Chapter 4 – Oriental Cosmogonies and Bible Records
Chapter 4 continues the investigation of early Christianity and Gnosticism and introduces a bold plan of reforming theology by presenting an esoteric concept of theology supported by comparative religion studies. Both the Logos and the Trinity are essential principles and the more esoteric notion of the Sacred Four, which is the Trinity in conjunction with an additional divine feminine principle, such as the Heavenly Virgin, the Shekinah, or the Shakti. Moreover, an analysis of Gnostic creation myths is introduced as the basis of a cosmogony.
The historical study of early Christianity covers the period of the Acts of the Apostles and various early Christian apocrypha. She posits a plain, simple conception of the early Christians, a view that is widely adopted today, using a perennialist perspective and gives some interesting views on the rather obscure Nazarenes and Ebionites, in particular.

The Sacred Four in a Tantric Manuscript
1- The Ophite Theology compared with Indian and Near Eastern systems
Critique of discrepancies in the Old Textament (167 )/ Marcion’s doctrines 168 / The Ophites 168 / Ophite system of Emanations 169 / The Sacred Four in Hindu, Near Eastern and Ophite systems 169 / Arba-Il: Ennoia (Primitive Man) Sige (silence) and Bythos (depth) Sophia 170 / Christos and Sophia_Achamoth 172 / Gnostic Sermon on Mary 172 / Hindu and Gnostic Sacred Four 173 / Mandaen Sacred Four and Ilda-Baoth 174 / Confict between Peter and Paul 175 / Sethian and Ophite Systems – Divinity of Christ 176 / Isaac Newton critiques New Testament authenticity – the Trinity 177 / First Christians – factions of Peter and Paul 178 / Ebionites 180 / Hebrew Gospel of Mattew 181 / Sophia-Achamoth begets Ilda-Baoth 183 / Gnostic Pantheon 185 / Christos 185/ Death of Christos 186 / Ophis 187
The Gnostic Ophites taught the doctrine of Emanations, so hateful to the defenders of the unity in the trinity, and vice versa. The Unknown Deity with them had no name; but his first female emanation was called Bythos or Depth.* It answered to the Shekinah of the kabalists, the “Veil” which conceals the “Wisdom” in the cranium of the highest of the three heads. As the Pythagorean Monad, this nameless Wisdom was the Source of Light, and Ennoia or Mind, is Light itself. The latter was also called the “Primitive Man,” like the Adam Kadmon, or ancient Adam of the Kabala. Indeed, if man was created after his likeness and in the image of God, then this God was like his creature in shape and figure — hence, he is the “Primitive man.” The first Manu, the one evolved from Swayambhuva, “he who exists unrevealed in his own glory,” is also, in one sense, the primitive man, with the Hindus. Thus the “nameless and the unrevealed,” Bythos, his female reflection, and Ennoia, the revealed Mind proceeding from both, or their Son are the counterparts of the Chaldean first triad as well as those of the Brahmanic Trimurti. (169)

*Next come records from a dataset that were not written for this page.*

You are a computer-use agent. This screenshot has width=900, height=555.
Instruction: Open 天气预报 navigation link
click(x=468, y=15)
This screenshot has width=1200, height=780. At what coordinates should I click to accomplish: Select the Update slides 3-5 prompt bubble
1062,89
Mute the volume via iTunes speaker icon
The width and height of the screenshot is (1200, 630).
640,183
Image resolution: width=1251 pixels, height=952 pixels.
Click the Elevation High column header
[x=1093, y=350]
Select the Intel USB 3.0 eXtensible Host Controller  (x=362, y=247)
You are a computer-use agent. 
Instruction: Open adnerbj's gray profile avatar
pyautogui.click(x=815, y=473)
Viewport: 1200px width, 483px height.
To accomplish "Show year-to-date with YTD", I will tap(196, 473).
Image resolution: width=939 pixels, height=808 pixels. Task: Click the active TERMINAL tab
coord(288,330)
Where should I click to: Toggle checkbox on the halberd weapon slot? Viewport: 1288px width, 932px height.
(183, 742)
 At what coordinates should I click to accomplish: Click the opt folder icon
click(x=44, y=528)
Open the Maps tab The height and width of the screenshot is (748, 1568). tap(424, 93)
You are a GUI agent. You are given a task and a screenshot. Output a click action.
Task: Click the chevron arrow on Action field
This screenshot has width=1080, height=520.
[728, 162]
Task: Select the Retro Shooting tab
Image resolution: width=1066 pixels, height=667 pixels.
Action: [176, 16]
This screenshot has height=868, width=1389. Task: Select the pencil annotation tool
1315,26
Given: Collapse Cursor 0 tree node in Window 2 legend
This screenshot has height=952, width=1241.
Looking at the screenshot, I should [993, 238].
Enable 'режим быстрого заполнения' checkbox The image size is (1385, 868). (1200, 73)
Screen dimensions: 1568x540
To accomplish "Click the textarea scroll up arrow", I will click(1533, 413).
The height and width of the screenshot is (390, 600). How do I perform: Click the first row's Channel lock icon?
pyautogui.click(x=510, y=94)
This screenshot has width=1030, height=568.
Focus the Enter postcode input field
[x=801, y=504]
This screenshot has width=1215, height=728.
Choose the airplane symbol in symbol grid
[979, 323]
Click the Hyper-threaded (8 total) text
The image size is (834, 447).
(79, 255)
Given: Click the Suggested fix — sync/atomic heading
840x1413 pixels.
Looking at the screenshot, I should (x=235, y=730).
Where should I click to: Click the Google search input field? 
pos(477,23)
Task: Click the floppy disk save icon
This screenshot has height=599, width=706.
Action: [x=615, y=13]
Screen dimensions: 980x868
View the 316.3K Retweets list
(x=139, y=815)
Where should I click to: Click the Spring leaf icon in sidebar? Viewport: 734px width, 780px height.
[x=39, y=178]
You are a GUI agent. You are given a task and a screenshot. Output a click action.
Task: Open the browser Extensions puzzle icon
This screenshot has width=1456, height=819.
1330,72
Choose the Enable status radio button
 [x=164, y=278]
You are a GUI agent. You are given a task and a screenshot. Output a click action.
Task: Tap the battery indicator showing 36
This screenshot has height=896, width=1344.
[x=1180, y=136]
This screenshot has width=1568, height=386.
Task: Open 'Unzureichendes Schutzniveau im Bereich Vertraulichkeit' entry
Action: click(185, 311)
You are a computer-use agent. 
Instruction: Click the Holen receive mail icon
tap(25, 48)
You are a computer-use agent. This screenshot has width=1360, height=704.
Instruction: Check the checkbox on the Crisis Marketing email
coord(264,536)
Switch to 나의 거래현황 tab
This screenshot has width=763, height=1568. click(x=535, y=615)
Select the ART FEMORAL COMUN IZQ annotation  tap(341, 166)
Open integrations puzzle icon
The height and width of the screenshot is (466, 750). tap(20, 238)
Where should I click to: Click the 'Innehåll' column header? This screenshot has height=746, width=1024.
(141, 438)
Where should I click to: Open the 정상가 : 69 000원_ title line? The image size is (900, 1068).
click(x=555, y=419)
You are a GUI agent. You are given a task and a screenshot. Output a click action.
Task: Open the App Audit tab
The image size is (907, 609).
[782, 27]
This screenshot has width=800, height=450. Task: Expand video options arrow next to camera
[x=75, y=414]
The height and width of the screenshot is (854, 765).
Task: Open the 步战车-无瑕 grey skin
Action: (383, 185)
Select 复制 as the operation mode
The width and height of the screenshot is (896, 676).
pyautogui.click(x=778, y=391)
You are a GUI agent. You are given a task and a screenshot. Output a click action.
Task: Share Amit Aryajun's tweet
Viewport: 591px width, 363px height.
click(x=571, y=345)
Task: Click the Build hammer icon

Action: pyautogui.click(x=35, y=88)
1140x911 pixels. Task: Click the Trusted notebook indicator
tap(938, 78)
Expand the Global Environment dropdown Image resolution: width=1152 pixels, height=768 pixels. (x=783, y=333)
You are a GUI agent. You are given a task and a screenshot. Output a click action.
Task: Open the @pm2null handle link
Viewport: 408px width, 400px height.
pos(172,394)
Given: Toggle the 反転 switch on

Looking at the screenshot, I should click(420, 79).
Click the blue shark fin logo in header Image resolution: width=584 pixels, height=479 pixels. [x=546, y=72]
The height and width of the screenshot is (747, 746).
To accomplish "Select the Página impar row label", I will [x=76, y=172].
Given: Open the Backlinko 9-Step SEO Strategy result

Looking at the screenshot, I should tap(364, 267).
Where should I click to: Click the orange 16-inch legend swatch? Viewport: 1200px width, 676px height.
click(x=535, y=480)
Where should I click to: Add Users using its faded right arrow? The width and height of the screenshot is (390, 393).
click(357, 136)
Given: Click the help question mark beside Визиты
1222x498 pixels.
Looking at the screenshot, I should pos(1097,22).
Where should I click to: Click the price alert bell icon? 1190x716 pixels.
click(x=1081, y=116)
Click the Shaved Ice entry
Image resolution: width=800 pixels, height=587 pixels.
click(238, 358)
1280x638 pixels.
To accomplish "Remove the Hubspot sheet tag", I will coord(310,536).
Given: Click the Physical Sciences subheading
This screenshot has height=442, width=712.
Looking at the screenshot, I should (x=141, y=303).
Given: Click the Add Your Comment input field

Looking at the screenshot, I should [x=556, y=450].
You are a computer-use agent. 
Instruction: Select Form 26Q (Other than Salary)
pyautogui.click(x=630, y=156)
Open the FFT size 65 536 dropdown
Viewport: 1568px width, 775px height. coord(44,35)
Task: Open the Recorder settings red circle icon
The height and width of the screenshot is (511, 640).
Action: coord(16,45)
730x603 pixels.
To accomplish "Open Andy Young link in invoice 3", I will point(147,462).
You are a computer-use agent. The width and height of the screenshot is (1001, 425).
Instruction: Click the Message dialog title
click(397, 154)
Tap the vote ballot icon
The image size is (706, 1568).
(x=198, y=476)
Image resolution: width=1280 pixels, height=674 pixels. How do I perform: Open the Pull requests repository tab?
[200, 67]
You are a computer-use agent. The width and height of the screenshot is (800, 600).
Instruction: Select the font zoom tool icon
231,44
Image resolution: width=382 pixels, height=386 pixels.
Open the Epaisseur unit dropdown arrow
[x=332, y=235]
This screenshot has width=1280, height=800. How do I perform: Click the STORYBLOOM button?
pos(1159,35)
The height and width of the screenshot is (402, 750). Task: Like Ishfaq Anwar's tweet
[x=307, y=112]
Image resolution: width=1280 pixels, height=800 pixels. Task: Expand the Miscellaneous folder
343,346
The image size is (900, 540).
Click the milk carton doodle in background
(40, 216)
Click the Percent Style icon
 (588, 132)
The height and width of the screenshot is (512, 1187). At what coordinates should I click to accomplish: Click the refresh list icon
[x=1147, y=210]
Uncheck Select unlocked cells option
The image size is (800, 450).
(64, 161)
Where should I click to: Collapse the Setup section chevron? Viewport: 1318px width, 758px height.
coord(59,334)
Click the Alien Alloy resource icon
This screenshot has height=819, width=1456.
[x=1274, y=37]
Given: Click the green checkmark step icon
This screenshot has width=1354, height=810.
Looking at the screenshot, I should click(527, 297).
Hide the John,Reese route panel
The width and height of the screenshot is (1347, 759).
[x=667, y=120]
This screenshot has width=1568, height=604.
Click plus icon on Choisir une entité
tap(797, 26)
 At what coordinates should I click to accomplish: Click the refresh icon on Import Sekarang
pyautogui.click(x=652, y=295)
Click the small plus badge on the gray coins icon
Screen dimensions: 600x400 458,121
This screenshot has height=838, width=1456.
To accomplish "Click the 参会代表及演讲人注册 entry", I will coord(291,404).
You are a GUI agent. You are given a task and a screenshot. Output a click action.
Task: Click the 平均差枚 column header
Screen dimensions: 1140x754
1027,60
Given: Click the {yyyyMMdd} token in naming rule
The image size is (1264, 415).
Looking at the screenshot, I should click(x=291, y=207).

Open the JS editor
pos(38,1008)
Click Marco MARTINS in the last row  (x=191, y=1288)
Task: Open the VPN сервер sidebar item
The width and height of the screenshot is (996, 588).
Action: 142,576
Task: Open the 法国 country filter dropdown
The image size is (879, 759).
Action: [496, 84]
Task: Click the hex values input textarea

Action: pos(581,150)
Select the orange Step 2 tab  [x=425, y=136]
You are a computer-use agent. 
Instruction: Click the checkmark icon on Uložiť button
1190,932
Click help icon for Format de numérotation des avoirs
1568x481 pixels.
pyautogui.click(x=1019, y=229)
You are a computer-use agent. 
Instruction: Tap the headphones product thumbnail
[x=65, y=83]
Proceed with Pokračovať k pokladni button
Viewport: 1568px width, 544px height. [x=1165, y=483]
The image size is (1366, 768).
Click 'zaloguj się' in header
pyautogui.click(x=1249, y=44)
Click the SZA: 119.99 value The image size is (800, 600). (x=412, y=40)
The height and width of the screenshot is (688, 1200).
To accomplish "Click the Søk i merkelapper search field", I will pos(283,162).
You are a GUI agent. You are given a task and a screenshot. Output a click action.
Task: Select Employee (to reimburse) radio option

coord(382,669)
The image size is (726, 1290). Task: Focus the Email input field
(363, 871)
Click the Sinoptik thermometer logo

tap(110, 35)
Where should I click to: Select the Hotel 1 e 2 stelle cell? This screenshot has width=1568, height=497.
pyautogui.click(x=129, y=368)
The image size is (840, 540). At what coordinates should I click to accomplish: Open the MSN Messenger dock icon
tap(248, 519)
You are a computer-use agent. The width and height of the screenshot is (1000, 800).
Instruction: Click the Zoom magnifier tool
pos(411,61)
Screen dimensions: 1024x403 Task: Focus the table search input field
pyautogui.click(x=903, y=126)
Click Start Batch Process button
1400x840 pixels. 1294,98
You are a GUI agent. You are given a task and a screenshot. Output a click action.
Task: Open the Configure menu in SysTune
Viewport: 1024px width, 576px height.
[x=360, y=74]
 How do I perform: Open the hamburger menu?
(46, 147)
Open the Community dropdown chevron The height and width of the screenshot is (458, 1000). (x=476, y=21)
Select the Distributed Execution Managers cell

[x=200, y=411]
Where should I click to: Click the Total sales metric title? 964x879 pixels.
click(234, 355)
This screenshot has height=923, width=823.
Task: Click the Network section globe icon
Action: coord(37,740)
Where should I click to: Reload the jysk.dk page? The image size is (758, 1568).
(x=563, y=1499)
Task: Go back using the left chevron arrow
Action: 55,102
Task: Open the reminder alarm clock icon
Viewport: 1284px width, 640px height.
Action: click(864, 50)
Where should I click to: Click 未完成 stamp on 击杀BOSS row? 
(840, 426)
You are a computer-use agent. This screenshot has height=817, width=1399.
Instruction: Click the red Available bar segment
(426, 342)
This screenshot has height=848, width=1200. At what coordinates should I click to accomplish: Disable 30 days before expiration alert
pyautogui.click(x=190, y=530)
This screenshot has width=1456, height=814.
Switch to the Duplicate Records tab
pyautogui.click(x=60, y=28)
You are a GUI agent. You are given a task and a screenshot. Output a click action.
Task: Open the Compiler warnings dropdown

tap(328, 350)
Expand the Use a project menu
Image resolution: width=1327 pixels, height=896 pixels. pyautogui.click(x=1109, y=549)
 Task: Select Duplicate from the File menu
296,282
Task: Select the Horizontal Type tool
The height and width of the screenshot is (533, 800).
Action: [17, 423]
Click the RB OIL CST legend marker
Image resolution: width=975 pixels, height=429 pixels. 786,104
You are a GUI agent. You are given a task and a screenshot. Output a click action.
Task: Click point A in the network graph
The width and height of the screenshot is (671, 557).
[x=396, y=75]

To place it still clearer, the Babylonian System recognizes first — the ONE (Ad, or Ad-ad), who is never named, but only acknowledged in thought as the Hindu Swayambhuva. From this he becomes manifest as Anu or Ana — the one above all — Monas. Next comes the Demiurge called Bel or Elu, who is the active power of the Godhead. The third is the principle of Wisdom, Hea or Hoa, who also rules the sea and the underworld. Each of these has his divine consort, giving us Anata, Belta,and Davkina. These, however, are only like the Saktis, and not especially remarked by theologists. But the female principle is denoted by Mylitta, the Great Mother, called also Ishtar. So with the three male gods, we have the Triad or Trimurti, and with Mylitta added, the Arba or Four (Tetraktys of Pythagoras), which perfects and potentializes all. Hence, the above-given modes of expression. The following Chaldean diagram may serve as an illustration for all others:
Triad / Anu, Bel, Hoa. / Mylitta — Arba-il, or Four-fold God,
become, with the Christians,
Trinity / God the Father, God the Son, God the Holy Ghost, / Mary, or mother of these three Gods since they are one, or, the Christian Heavenly Tetraktys.
Hence, Hebron, the city of the Kabeiri was called Kirjath-Arba, city of the Four. The Kabeiri were Axieros — the noble Eros, Axiokersos, the worthy horned one, Axiokersa, Demeter and Kadmiel, Hoa, etc.
The Pythagorean ten denoted the Arba-Il or Divine Four, emblematized by the Hindu Lingham: Anu, 1; Bel, 2; Hoa, 3, which makes 6. The triad and Mylitta as 4 make the ten. (171)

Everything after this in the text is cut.